Work to be completed
Every line of the data is to be retyped exactly.

Records provided section start

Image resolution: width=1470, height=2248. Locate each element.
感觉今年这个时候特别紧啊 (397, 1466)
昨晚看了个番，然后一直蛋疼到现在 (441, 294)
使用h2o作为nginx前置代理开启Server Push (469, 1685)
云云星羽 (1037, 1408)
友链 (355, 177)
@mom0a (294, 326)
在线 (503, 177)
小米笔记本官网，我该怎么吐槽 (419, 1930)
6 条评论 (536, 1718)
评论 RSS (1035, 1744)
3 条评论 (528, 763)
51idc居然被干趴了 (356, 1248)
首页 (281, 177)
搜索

Records provided section end

Worked solution
Image resolution: width=1470, height=2248. Locate each element.
感觉今年这个时候特别紧啊 (397, 1466)
昨晚看了个番，然后一直蛋疼到现在 (441, 294)
使用h2o作为nginx前置代理开启Server Push (469, 1685)
云云星羽 (1037, 1408)
友链 (355, 177)
@mom0a (294, 326)
在线 (503, 177)
小米笔记本官网，我该怎么吐槽 (419, 1930)
6 条评论 (536, 1718)
评论 RSS (1035, 1744)
3 条评论 (528, 763)
51idc居然被干趴了 (356, 1248)
首页 (281, 177)
搜索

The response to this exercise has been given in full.